Items from a dataset

-------

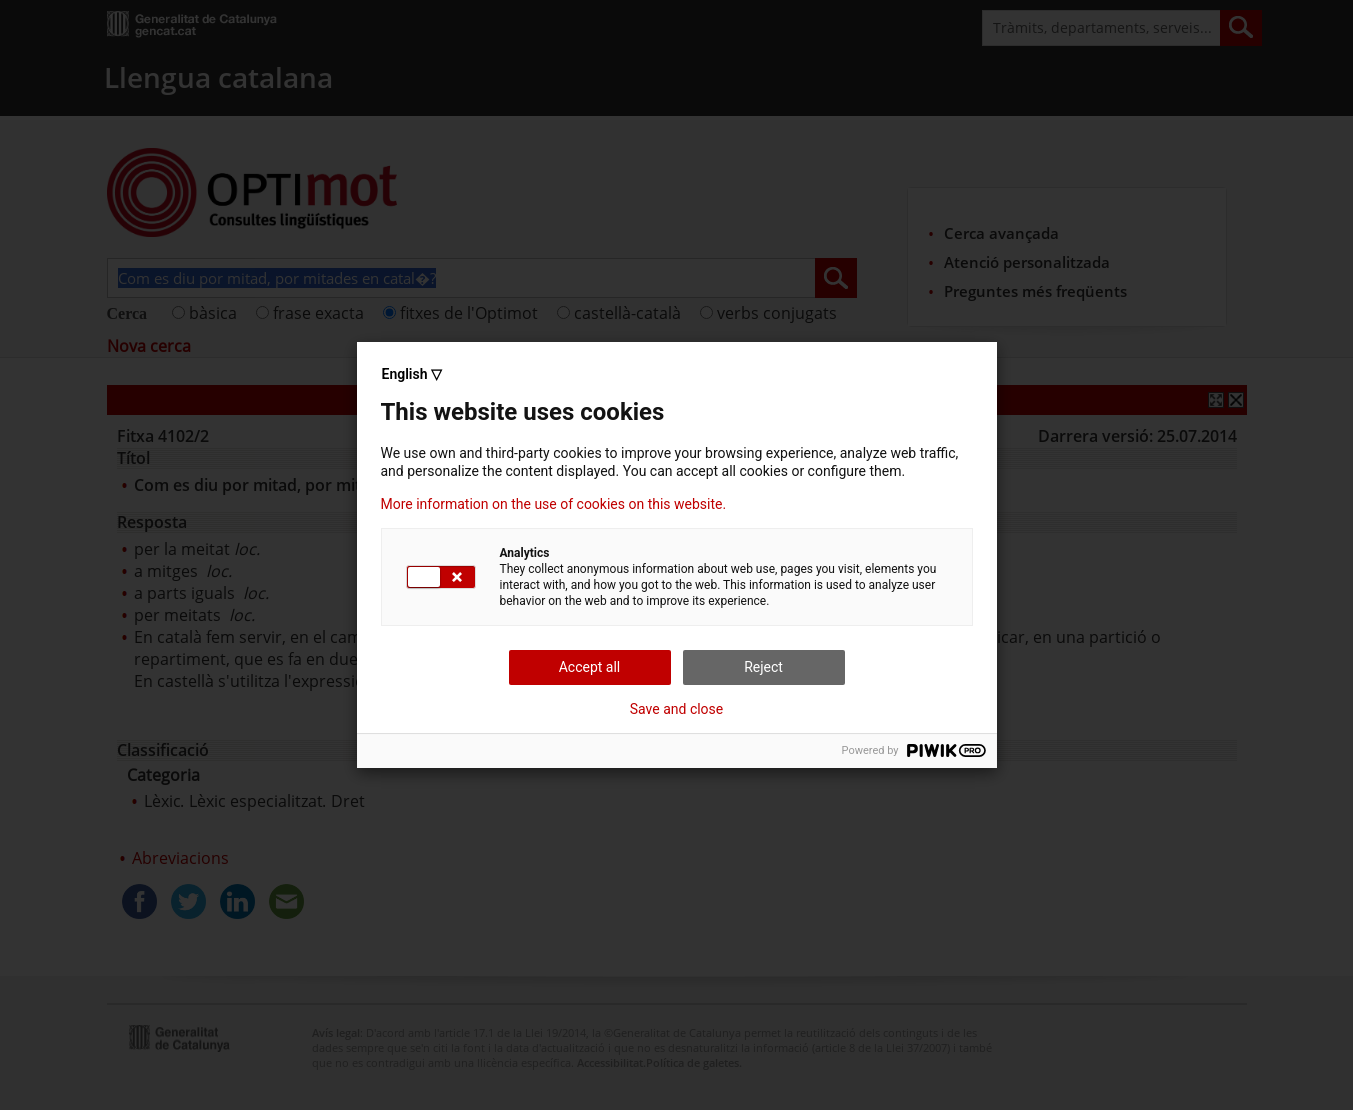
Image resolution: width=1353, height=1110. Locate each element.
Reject (763, 667)
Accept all (590, 667)
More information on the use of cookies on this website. (554, 504)
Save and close (677, 709)
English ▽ (412, 374)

-------

(REQUIREMENTS) Edit the data above so that "Reject" becomes "Decline", with everything else unchanged. Leave the pictures out of your answer.

(RESULT BELOW)
Image resolution: width=1353, height=1110. Locate each element.
Decline (763, 667)
Accept all (590, 667)
More information on the use of cookies on this website. (554, 504)
Save and close (677, 709)
English ▽ (412, 374)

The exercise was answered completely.